The problem with any so called mental disorder is that naming it doesn’t help. In fact, other than providing a starting place for strengthening purposes, a diagnosis only hinders.
So, one of the first of orders of business with any mental, spiritual and or physical reaction that a person is having to his life is to separate the poor bastard from the diagnosis, ‘poor bastard’ being non gender specific.
In general, if a diagnosis doesn’t immediately make a person better, we need to get rid of the effects of everything attached to that diagnosis of the person and all who are privy to it.
Diagnoses, in general, weaken. They do not strengthen. So you make the individual with the diagnosis of bipolar or manic depressive strong to the diagnosis and separate the person from the energy of all others who carry this label.
Along with a diagnosis comes the baggage of much misinformation—the more studies, the more baggage. The more you read about the diagnosis, the worse it gets. You find out there are pre-conditions and pre-pre-conditions ad infinitum. Finding all the symptoms to a diagnosis and insisting something is the problem when it most definitely is not makes the problem so much worse. Insisting you are bipolar, having your family or a doctor insist you are bipolar is weakening beyond anything imaginable.
The fact is, imagination pretty much shuts down with insistence, along with intuition and logical thinking, so that no real source of truth to the discomfort a person is having can be accessed. It is by getting to the source of the symptom that you relieve the symptom.
A medical diagnosis is never a direct path to the source. It is a direct path to meds which further weaken. it is a direct path to a prognosis that is carried to the grave and beyond. Diagnose a person Bipolar and you weaken the offspring and the ancestors.
This is the age of information and misinformation. At the touch of our fingertips is easy access to both. Sad to say, there’s more misinformation out there, than information. And misdiagnoses abound!
In the case of bipolar and most mental diseases, diagnosis is based on the self-reported experiences of an individual, as well as so-called abnormalities in behavior reported by family members, friends or co-workers. First strike diagnosis is then followed up with ‘analysis’ by a psychiatrist, nurse, social worker, clinical psychologist or other clinician in a clinical assessment.
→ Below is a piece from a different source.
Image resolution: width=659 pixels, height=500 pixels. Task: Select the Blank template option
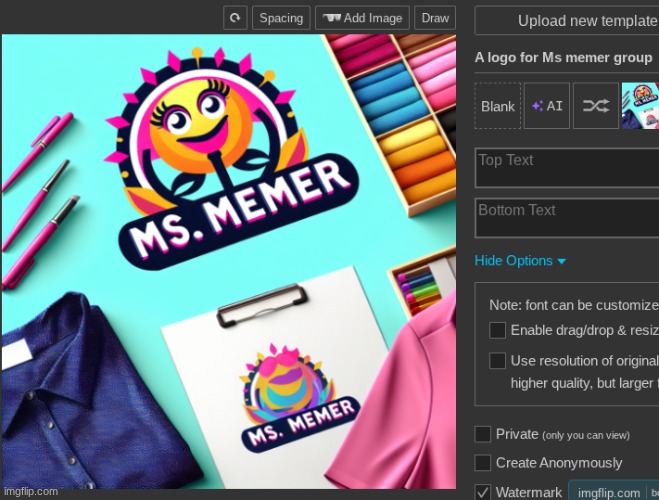click(497, 106)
As soon as a person gets saddled with a mental health diagnosis, the whole family along with his friends and co-workers jump on his back and ride. They begin to expect certain things out of this person and, lo and behold, they find them whether they are there or not. This further serves to lock a diagnosed person into behavior patterns, not to mention creates the problem of being watched. ( Test for being watched weakness. If you find it, delete the cumulative effect and apply it to the pentagon.)
People who expect certain behavior patterns from themselves or others, leave very little room for a different behavior from themselves or others. They only notice the behaviors that fit the diagnosis box. A person with a diagnosis has ‘bad’ things to watch out for–like not sleeping or showing small signs of excitement, for example. (Test for sleeping/not sleeping weakness. If found, make all concerned strong for having no reaction to not sleeping and no reaction to sleeping.)
A simple thing like not sleeping gets blown out of proportion in the mind and can trigger every behavior associated with past episodes diagnoses as manic or depressive. The fact is, family members and friends get trained to watch for the slightest divergences from the norm and aren’t strong with different behavior from this person.
Strengthen all family members, loved ones and co-workers to the weakness of this poor bastard with any mental health diagnosis acting or behaving differently, and strengthen them to the person not changing. People around a person with a mental disorder are often as ‘wacked out’ as the person exhibiting the so called symptoms. They sometimes purposely bring them on (consciously or non-consciously) thus creating a vicious cycle.
So you make the person who is diagnosed as manic-depressive or bipolar strong to the misinformation about his condition and all medical misinformation in general, then apply the pentagon. You make the person strong to expectations from others and strong to expectations he has about himself. Test for weaknesses in the awareness triad (subconscious, conscious and nonconscious) and strengthen.
If you do not perceive a change in the person with the diagnosis, test for perception weakness. How do you test? Use your intuition–the subject of another day.